> [Stored records]:
-=-=-=-=-
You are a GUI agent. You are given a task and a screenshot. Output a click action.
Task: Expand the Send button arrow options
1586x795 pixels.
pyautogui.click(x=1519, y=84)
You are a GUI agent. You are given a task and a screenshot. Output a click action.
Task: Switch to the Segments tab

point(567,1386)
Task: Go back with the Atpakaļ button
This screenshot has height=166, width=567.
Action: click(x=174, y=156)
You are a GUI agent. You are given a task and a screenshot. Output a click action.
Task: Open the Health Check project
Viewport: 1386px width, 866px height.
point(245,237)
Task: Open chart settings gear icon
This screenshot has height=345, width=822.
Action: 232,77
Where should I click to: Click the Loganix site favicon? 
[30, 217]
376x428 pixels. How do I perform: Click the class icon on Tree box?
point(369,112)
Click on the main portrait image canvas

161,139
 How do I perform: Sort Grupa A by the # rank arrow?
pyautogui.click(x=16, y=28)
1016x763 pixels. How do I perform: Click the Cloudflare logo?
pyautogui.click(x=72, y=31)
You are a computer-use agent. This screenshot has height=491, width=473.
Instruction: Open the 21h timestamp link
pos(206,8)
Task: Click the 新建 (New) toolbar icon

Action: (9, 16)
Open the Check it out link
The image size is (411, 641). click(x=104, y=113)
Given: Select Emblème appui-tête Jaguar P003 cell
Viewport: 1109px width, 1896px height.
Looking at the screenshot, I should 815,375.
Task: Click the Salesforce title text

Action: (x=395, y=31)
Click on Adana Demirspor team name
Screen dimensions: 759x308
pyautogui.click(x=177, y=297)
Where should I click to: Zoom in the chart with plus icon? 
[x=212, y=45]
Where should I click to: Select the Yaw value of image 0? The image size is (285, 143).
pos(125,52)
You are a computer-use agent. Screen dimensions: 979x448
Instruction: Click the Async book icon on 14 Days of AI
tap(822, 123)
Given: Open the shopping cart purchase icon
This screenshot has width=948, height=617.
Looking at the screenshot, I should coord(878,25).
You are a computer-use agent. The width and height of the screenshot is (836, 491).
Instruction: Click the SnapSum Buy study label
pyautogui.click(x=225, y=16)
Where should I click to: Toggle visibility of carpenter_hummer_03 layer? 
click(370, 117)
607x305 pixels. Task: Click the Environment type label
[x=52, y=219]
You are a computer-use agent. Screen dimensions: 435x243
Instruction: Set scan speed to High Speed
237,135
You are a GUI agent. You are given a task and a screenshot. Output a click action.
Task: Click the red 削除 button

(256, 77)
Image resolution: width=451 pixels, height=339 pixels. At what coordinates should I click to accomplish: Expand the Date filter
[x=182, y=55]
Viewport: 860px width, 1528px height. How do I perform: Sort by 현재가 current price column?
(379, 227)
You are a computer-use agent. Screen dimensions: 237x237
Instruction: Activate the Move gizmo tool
-=-=-=-=-
> [Activity]:
Once you have read the entries, repeat them all exactly.

> [Response below]:
You are a GUI agent. You are given a task and a screenshot. Output a click action.
Task: Expand the Send button arrow options
1586x795 pixels.
pyautogui.click(x=1519, y=84)
You are a GUI agent. You are given a task and a screenshot. Output a click action.
Task: Switch to the Segments tab

point(567,1386)
Task: Go back with the Atpakaļ button
This screenshot has height=166, width=567.
Action: click(x=174, y=156)
You are a GUI agent. You are given a task and a screenshot. Output a click action.
Task: Open the Health Check project
Viewport: 1386px width, 866px height.
point(245,237)
Task: Open chart settings gear icon
This screenshot has height=345, width=822.
Action: 232,77
Where should I click to: Click the Loganix site favicon? 
[30, 217]
376x428 pixels. How do I perform: Click the class icon on Tree box?
point(369,112)
Click on the main portrait image canvas

161,139
 How do I perform: Sort Grupa A by the # rank arrow?
pyautogui.click(x=16, y=28)
1016x763 pixels. How do I perform: Click the Cloudflare logo?
pyautogui.click(x=72, y=31)
You are a computer-use agent. This screenshot has height=491, width=473.
Instruction: Open the 21h timestamp link
pos(206,8)
Task: Click the 新建 (New) toolbar icon

Action: (9, 16)
Open the Check it out link
The image size is (411, 641). click(x=104, y=113)
Given: Select Emblème appui-tête Jaguar P003 cell
Viewport: 1109px width, 1896px height.
Looking at the screenshot, I should 815,375.
Task: Click the Salesforce title text

Action: (x=395, y=31)
Click on Adana Demirspor team name
Screen dimensions: 759x308
pyautogui.click(x=177, y=297)
Where should I click to: Zoom in the chart with plus icon? 
[x=212, y=45]
Where should I click to: Select the Yaw value of image 0? The image size is (285, 143).
pos(125,52)
You are a computer-use agent. Screen dimensions: 979x448
Instruction: Click the Async book icon on 14 Days of AI
tap(822, 123)
Given: Open the shopping cart purchase icon
This screenshot has width=948, height=617.
Looking at the screenshot, I should coord(878,25).
You are a computer-use agent. The width and height of the screenshot is (836, 491).
Instruction: Click the SnapSum Buy study label
pyautogui.click(x=225, y=16)
Where should I click to: Toggle visibility of carpenter_hummer_03 layer? 
click(370, 117)
607x305 pixels. Task: Click the Environment type label
[x=52, y=219]
You are a computer-use agent. Screen dimensions: 435x243
Instruction: Set scan speed to High Speed
237,135
You are a GUI agent. You are given a task and a screenshot. Output a click action.
Task: Click the red 削除 button

(256, 77)
Image resolution: width=451 pixels, height=339 pixels. At what coordinates should I click to accomplish: Expand the Date filter
[x=182, y=55]
Viewport: 860px width, 1528px height. How do I perform: Sort by 현재가 current price column?
(379, 227)
You are a computer-use agent. Screen dimensions: 237x237
Instruction: Activate the Move gizmo tool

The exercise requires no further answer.